#### PROVIDED INFORMATION

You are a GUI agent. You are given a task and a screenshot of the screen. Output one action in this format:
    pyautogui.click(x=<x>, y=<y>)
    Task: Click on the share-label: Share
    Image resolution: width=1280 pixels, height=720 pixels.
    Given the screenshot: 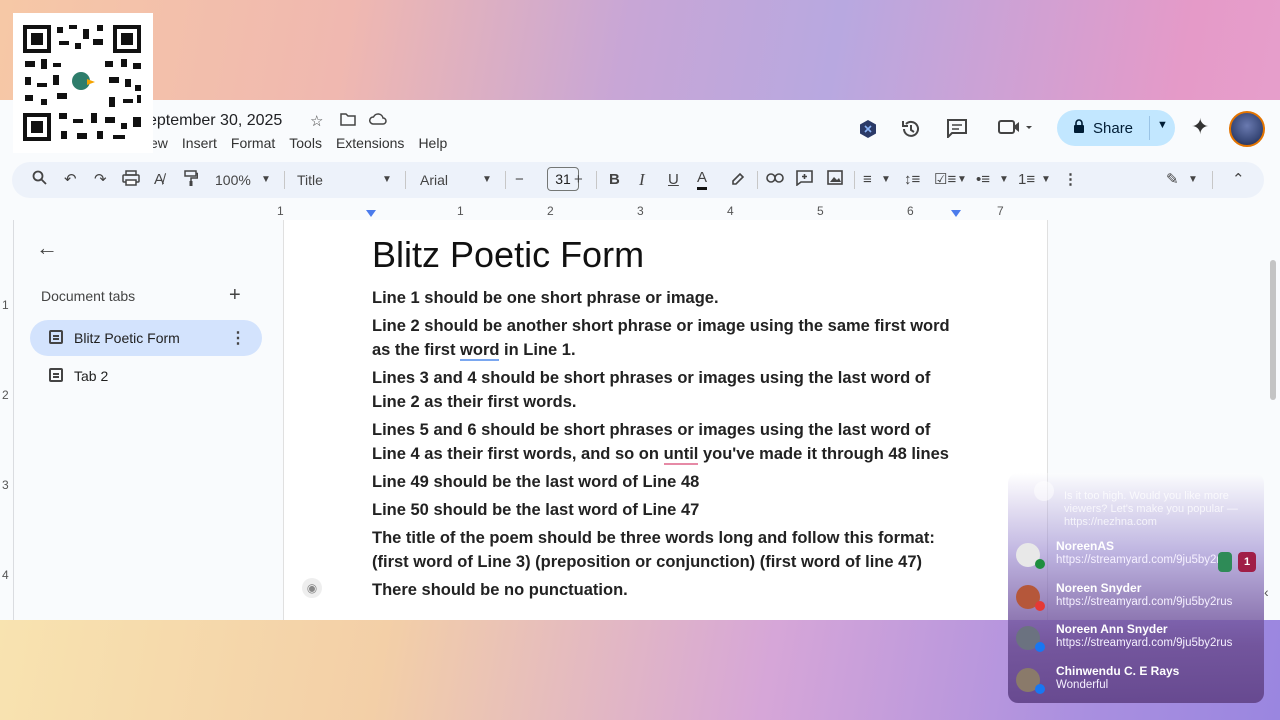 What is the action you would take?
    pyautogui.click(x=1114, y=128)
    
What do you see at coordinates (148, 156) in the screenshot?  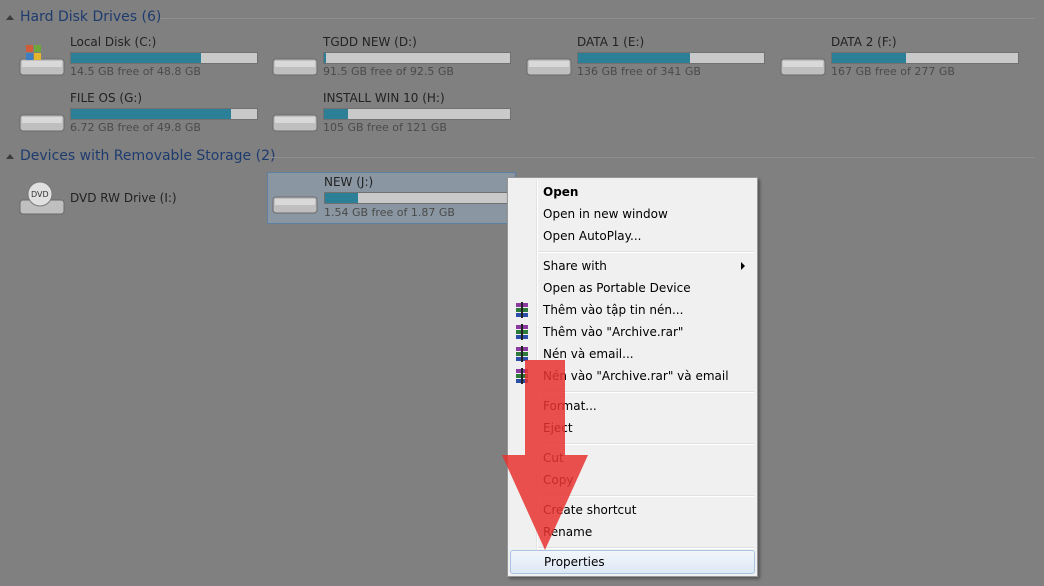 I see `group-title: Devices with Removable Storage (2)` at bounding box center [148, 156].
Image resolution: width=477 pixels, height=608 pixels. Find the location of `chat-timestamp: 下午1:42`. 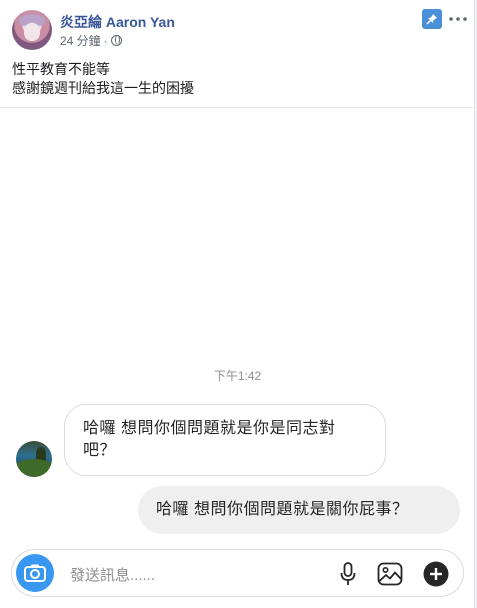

#### WORK REQUEST
Please render the entries, from their first line through the line containing "Image resolution: width=1280", inclusive, as a Markdown table with the columns No. and Text. Number each line and skip any blank lines.

#### FINAL ANSWER
| No. | Text |
|---|---|
| 1 | You are a GUI agent. You are given a task and a screenshot of the screen. Output one action in this format: |
| 2 |     pyautogui.click(x=<x>, y=<y>) |
| 3 |     Task: Click on the share-label: Share |
| 4 |     Image resolution: width=1280 pixels, height=720 pixels. |